02 Say no to plastic

“Of all the hazardous materials littering our seas today, plastic poses the greatest threat,” said Emma Snowden, project officer of the Marine Conservation Society, in an article by The Guardian. Experts say every year plastic causes death and injury to hundreds of thousands of seabirds and marine species through swallowing and entanglement. In the long term, plastics can break down into tiny particles which are eaten by smaller species and passed up the food chain. “In a sense we’re eating our own waste,” said Snowden. Reduce or totally avoid sachets and straws.

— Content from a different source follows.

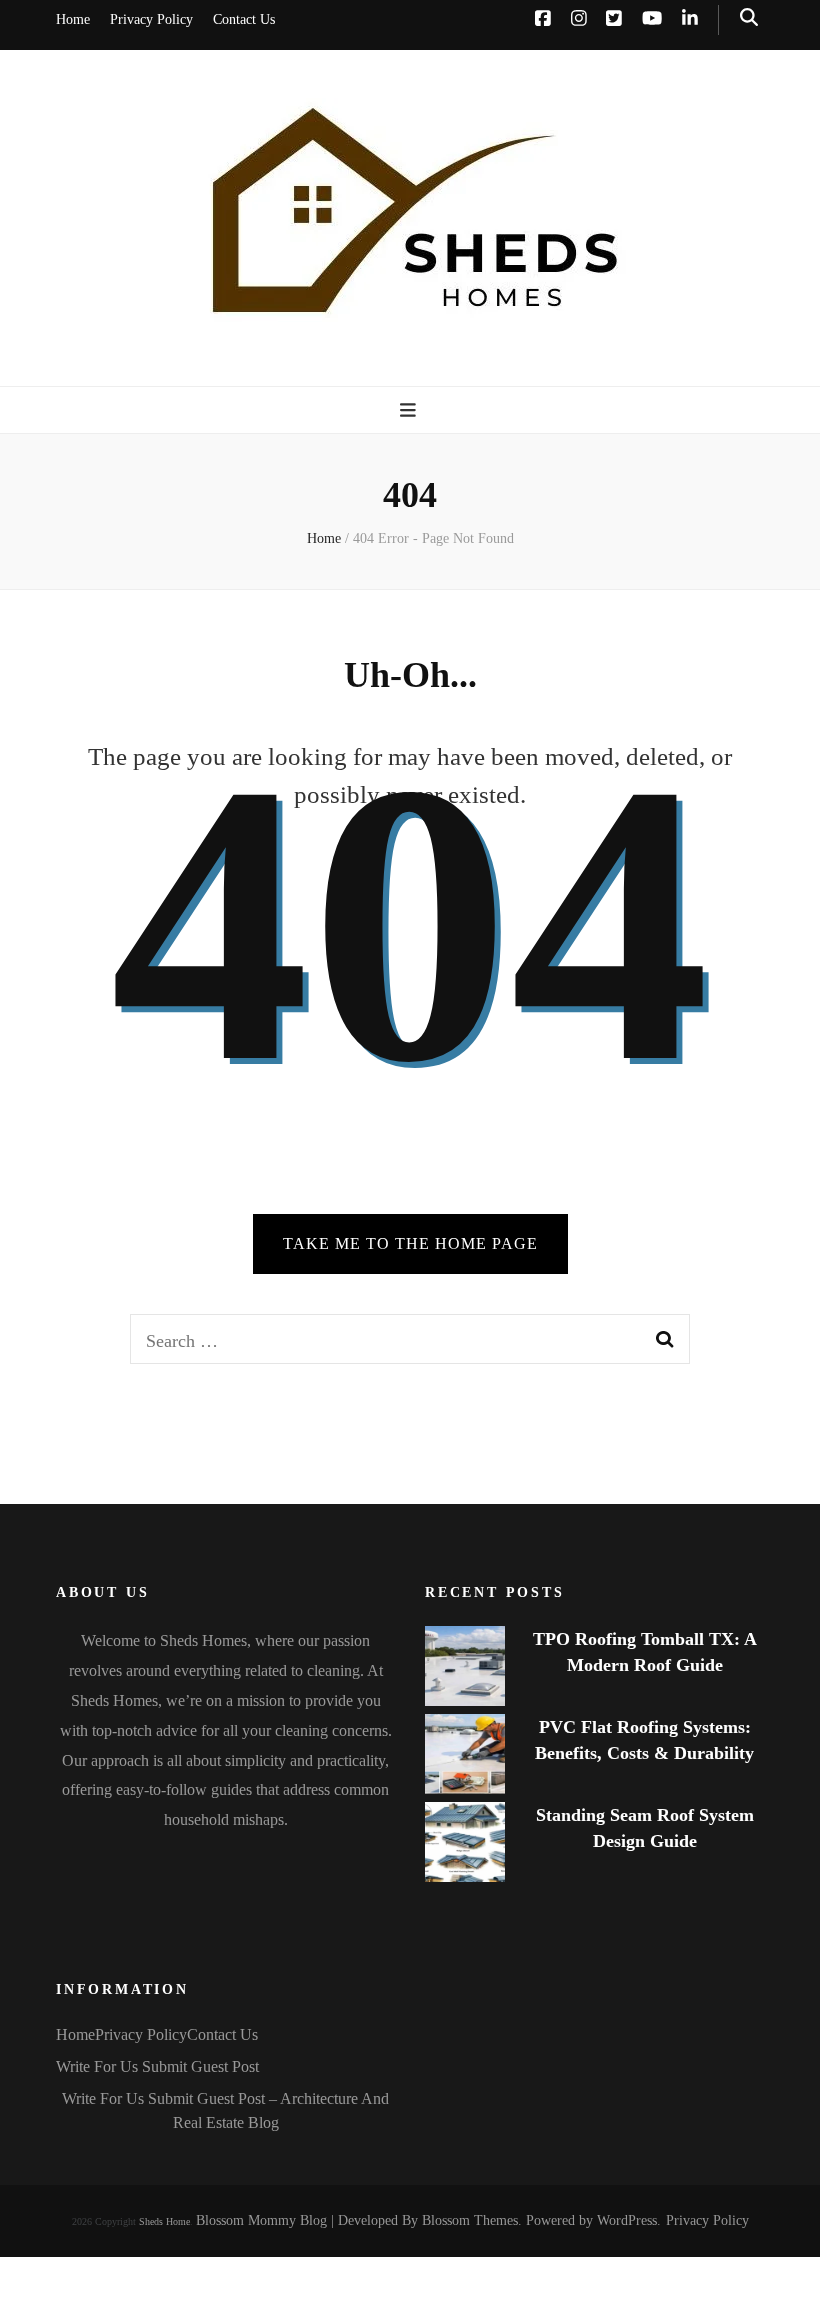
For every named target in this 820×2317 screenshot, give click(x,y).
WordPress (627, 2220)
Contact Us (244, 19)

03 Use reef-friendly sunscreen

A study conducted by Archives of Environmental Contamination and Toxicology revealed that most sunscreen products contain chemicals that are harmful to marine life. “One such chemical, oxybenzone, has a toxic effect on young coral, causing endocrine disruption, DNA damage and death. In essence, it poses a major ecological conservation crisis because it prevents new corals from populating an area,” the study says. Check at the label when purchasing sunscreen. Opt for sunscreens that does not contain the said harmful chemical. Better if you can use sunscreen with natural ingredients.

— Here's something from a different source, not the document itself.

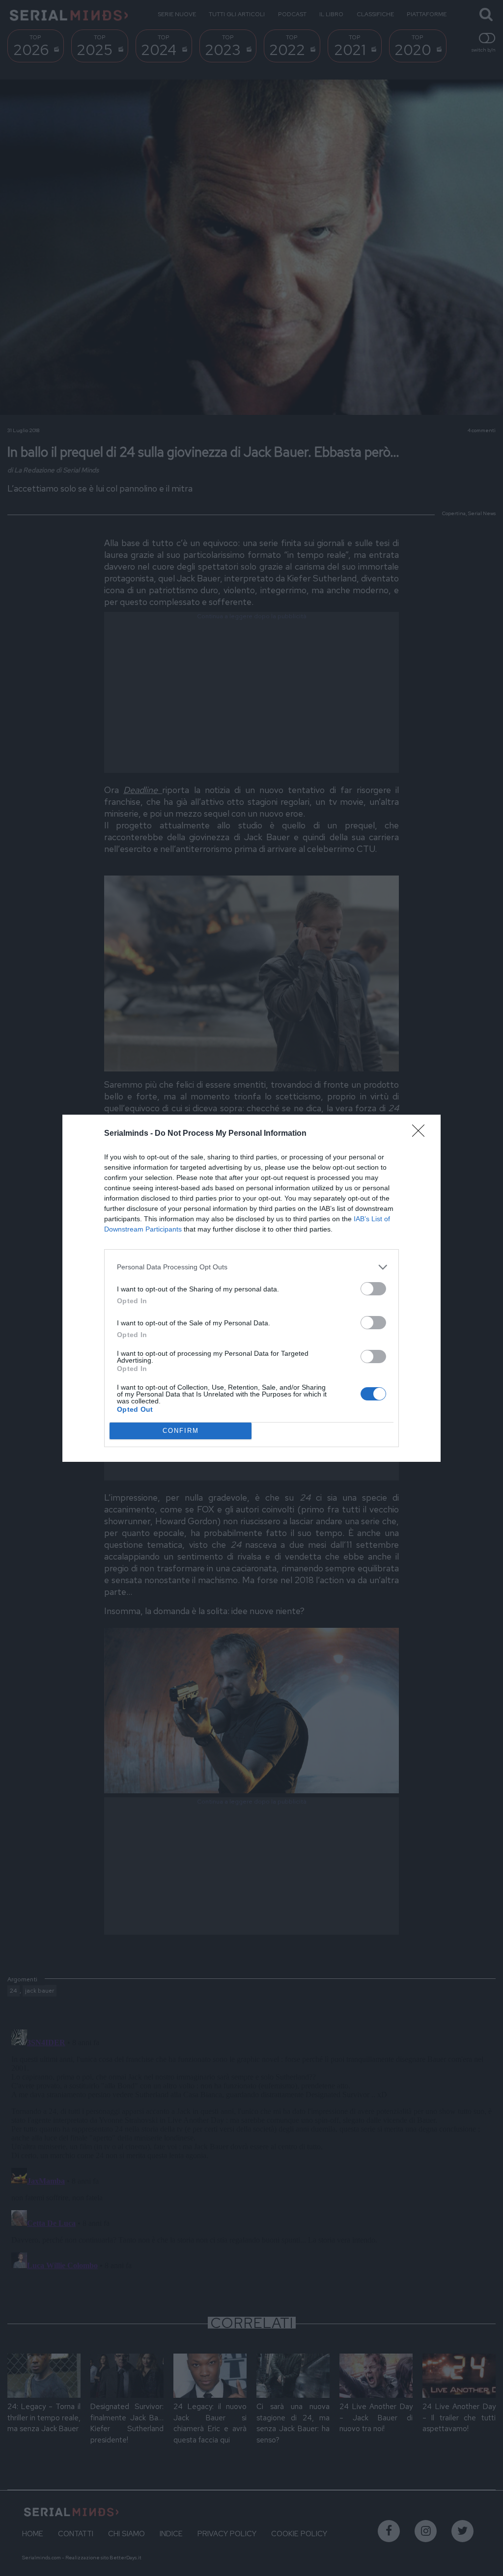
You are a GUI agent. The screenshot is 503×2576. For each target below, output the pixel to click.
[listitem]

04 Don’t buy items exploiting marine life

Avoid purchasing items like coral jewelry, shark products, and tortoiseshell hair accessories (made from hawksbill turtles)Such products are directly linked to the destruction of fragile coral reefs and marine ecosystems in general.

05 Join organizations supporting the ocean

There are numerous organizations advocating to protect the ocean and marine life. Find a national or a local organization where you can give support in kind—financial and volunteer activities. For one, International Coastal Cleanup is the largest volunteer effort for ocean’s health. Around the world, many organizations gather on beaches, coasts, rivers, waterways and underwater dive sites to collect trash and record information on the debris collected. Objectives of the celebration include better waste management policies/plans, product packaging designs and advocating environmental consciousness among the people.

06 Practice sustainable and safe seafood choices

Demand and unsustainable fishing practices loss of habitat result to depletion of fishes in the sea.When shopping or dining out, help reduce the demand for overexploited species by choosing seafood that is both sustainable and healthful. Overfished and endangered varieties include bluefin tuna, Atlantic Cod, red snapper. In restaurants, avoid ordering dishes such as shark fin dumpling, turtle soup and Chilean sea bass.

07 Be an eco-friendly pet owner

Read pet food labels and consider seafood sustainability when choosing a diet for your pet. Ensure that no ingredient was sourced from any endangered variety of fish. Do not flush cat litter for it may carry pathogens harmful to marine life. Wild-caught saltwater fish shouldn’t be placed at aquariums, and never release any aquarium fish into the ocean or other bodies of water. Such practice that can introduce non-native species harmful to the existing ecosystem.

08 Promote and influence ocean conservation in your community

Research the ocean policies of public officials before you vote or contact your local representatives to let them know you advocate for marine conservation projects. Patronize restaurants and grocery stores that offer only sustainable seafood. Speak up and raise your concerns if you spot a threatened species on the menu or at the seafood counter. Letting the policymakers and food establishments know your advocacy in protecting the ocean is a proactive way any concerned and responsible citizen could simply do.

10 Educate yourself and share the knowledge

All life on Earth is connected to the ocean and its inhabitants. Oceans are the lifeblood of planet Earth and humankind. We will be more encouraged to protect the oceans as we learn the issues being faced by such a vital part of our environment. After gaining knowledge and understanding, create awareness by sharing the knowledge to inform, educate, and inspire other people.